01/05/18 - la dernière ligne droite française - Jour 7 - Escale à La Ciotat


finir ce solo à deux cœurs, 
transmettre au danseur principal
la partition d'un duo créé par le remplaçant,
voir naître une belle complicité.









Mardi 1er mai,
15h


Alors vous vous demandez peut-être pourquoi je ne commence la journée qu’à 15h.

Et bien parce que je ne peux pas vous raconter ma matinée
parce que je n’en ai absolument aucune trace.
Rien dans mes cahiers,
pas un film, pas une photo,
rien dans les ordinateurs,
aucune trace de conversation avec mes amis sur les messageries multiples et diverses.

J’en déduis donc que nous avons décidé hier soir,
du fait qu'aujourd’hui, nous ne répétions que l’après-midi
et que le rendez-vous était donc à 15h, en bas de chez moi.

Mes recherches presque approfondies m'ont cependant permis de retrouver
une conversation avec mon Sylvain.
Je lui ai raconté que je visionnais les vidéos de la veille.
et à propos de vidéo, il m’a dit avoir des soucis de format avec son nouveau vidéoprojecteur,
celui qu’il compte utiliser pour notre passage chez lui,
qui approche à grands pas puisque c’est que c’est dans douze jours …
(Douze ! Jours !)
Comme cet appareil est chinois, et que certaines inscriptions apparaissent en mandarin,
je lui ai proposé de contacter Cheng Wei.
Même si le mandarin de Chine continentale n’est pas exactement le même,
je sais que notre ami le lit sans problème.
Mais Sylvain a préféré continuer à chercher une solution par lui-même.
Il y a encore douze jours finalement
(Douze ! Jours !)
On verra bien quand on sera là bas …

Donc à 15h,
j’ai regardé par la fenêtre,
où Cheng Wei était là, discutant paisiblement au soleil avec une jeune coréenne rencontrée la veille chez Soline.
Je descends.

Après un bonjour très asiatique (pas de bises, ni de serrement de mains),
Cheng Wei me demande si la jeune danseuse peut venir assister à la répétition.
Je lui dis que bien-sûr il n’y a aucun problème.
C’est toujours agréable de voir des gens qui sont intéressés par ton travail.
Nous partons à la voiture,
qui est tout proche pour une fois,
l’avantage des jours fériés …
Il laisse monter la jeune fille à l’arrière et nous partons.
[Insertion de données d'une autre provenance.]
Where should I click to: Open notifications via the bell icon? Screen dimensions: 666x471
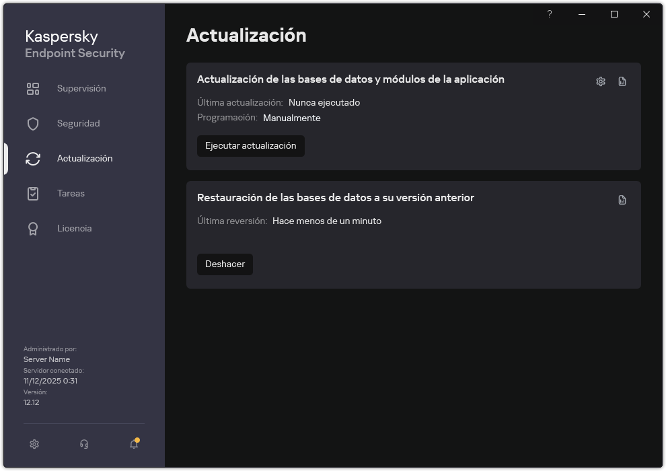(133, 444)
Nous traversons le centre-ville désert.
Il y a peu de circulation aujourd’hui.

(le premier mai ... c'est sacré ! Enfin ... pas toujours pour les danseurs ...)
Alors que nous prenons l’autoroute, je me rends compte que j’ai oublié mon téléphone.
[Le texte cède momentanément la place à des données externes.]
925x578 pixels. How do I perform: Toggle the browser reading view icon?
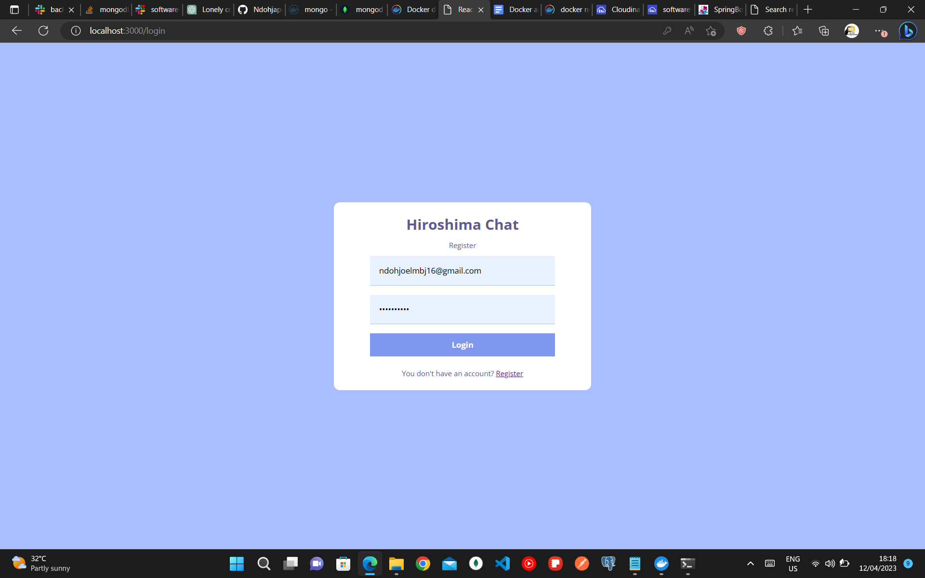(688, 31)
Pas grave, je n’ai plus personne à prévenir puisqu’il est là.
Il faut juste espérer qu'Anais, qui nous rejoint vers 17h n'aura pas de contretemps.
Mais pourquoi en aurait-elle ?

Pour alimenter la conversation (et pour être sûr que les choses soient claires),
j’explique à la jeune fille ce que l’on va faire,
en l’occurrence le solo de Cheng Wei pour commencer,
puis le duo au parapluie avec Anais.
Je la préviens que je vais me concentrer sur ces deux danseurs
et que je n’aurais pas trop temps de m’occuper d’elle.
Elle me dit que ça lui est égal,
elle a juste envie de regarder comment on bosse.
Les choses sont posées, on peut continuer.

15h30,
nous sommes dans le studio.
La lumière que laisse entrer les grandes baies de ce bel espace sous les toits,
est affaiblie par le ciel gris de la pluie de la veille, mais il fait bon.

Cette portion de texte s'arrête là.